Oltre metà degli utilizzatori viaggia in compagnia di una o più persone, abbattendo ulteriormente i costi sostenuti. Ogni auto condivisa toglie dalla strada fino a 9 vetture in proprietà ma per trasformare il car sharing da alternativa tattica a soluzione strategica per la mobilità urbana, le Istituzioni nazionali e locali dovrebbero uniformare la normativa sul settore e rendere omogenee le condizioni di utilizzo nelle città.
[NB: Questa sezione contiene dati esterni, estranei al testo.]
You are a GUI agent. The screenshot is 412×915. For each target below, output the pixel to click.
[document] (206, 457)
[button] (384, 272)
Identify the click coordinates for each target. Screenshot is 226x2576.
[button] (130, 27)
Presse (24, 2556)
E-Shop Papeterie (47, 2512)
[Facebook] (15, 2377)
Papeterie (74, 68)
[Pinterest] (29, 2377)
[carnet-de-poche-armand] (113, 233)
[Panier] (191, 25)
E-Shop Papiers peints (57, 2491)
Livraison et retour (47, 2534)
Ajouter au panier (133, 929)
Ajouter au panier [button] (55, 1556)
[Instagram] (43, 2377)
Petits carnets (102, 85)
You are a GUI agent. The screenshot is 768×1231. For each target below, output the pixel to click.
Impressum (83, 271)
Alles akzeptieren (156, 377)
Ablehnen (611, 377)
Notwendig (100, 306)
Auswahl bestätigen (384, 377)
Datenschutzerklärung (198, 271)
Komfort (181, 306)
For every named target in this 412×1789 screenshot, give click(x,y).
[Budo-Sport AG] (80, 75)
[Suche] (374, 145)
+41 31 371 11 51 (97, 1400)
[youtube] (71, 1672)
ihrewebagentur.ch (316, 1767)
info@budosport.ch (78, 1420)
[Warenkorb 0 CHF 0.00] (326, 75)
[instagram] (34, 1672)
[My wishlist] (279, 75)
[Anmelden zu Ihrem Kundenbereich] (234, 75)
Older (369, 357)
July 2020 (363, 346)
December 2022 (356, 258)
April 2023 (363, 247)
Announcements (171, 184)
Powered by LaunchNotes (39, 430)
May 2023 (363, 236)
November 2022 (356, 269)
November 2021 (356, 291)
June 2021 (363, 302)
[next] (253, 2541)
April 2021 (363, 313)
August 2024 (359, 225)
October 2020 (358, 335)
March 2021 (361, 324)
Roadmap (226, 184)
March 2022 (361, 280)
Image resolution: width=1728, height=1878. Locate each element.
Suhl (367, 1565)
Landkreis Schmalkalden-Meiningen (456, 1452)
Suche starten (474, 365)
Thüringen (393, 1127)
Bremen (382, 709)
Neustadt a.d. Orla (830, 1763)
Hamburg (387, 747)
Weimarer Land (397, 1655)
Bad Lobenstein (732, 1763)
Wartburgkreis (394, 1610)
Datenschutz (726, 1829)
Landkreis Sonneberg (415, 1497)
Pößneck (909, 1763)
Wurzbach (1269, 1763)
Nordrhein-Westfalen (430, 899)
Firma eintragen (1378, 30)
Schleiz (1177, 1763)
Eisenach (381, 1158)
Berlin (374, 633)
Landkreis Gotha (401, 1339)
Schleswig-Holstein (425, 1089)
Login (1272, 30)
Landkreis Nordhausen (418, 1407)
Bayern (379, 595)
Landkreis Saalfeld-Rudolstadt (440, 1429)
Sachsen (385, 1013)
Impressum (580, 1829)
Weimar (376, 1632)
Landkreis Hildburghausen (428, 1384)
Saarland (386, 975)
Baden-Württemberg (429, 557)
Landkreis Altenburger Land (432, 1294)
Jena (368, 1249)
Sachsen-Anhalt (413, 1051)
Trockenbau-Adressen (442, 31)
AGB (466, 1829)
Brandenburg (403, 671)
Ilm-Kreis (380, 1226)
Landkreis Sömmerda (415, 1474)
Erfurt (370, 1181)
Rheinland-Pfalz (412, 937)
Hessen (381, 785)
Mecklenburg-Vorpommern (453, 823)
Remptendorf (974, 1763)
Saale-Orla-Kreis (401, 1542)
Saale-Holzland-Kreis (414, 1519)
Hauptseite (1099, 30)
Secondo lo studio, che ha definito caratteristiche, prospettive e impatto del car sharing sulla mobilità urbana in Italia, i dati registrati a fine 2016 danno conto di un fenomeno in grande sviluppo in diverse città della Penisola: 1.080.000 tessere di iscrizione (+70% vs 2015), 6.270.000 noleggi (+33%) e una flotta di 6.000 veicoli (+33%).
Ma per trasformare la mobilità condivisa da alternativa tattica a soluzione strategica per il trasporto urbano, le istituzioni nazionali e locali dovrebbero uniformare la normativa sul settore e rendere omogenee nelle città le condizioni di utilizzo. “Manca innanzitutto una definizione normativa di vehicle sharing, così come una cornice legislativa unica per gli operatori pubblici e privati, i quali oggi si confrontano con regolamentazioni del servizio disomogenee fra una città e l’altra, che creano anche confusione nell’utente finale specialmente quando è in trasferta” evidenzia Andrea Cardinali, presidente di Aniasa. “Come testimonia la ricerca, è necessario un potenziamento delle infrastrutture, prevedendo, tra l’altro, parcheggi dedicati e di scambio intermodale presso stazioni ferroviarie e della metropolitana, centri commerciali, poli universitari e ospedalieri: vere e proprie ‘isole della mobilità’ dove l’utente possa cambiare mezzo di trasporto in modo agevole e soprattutto garantito”.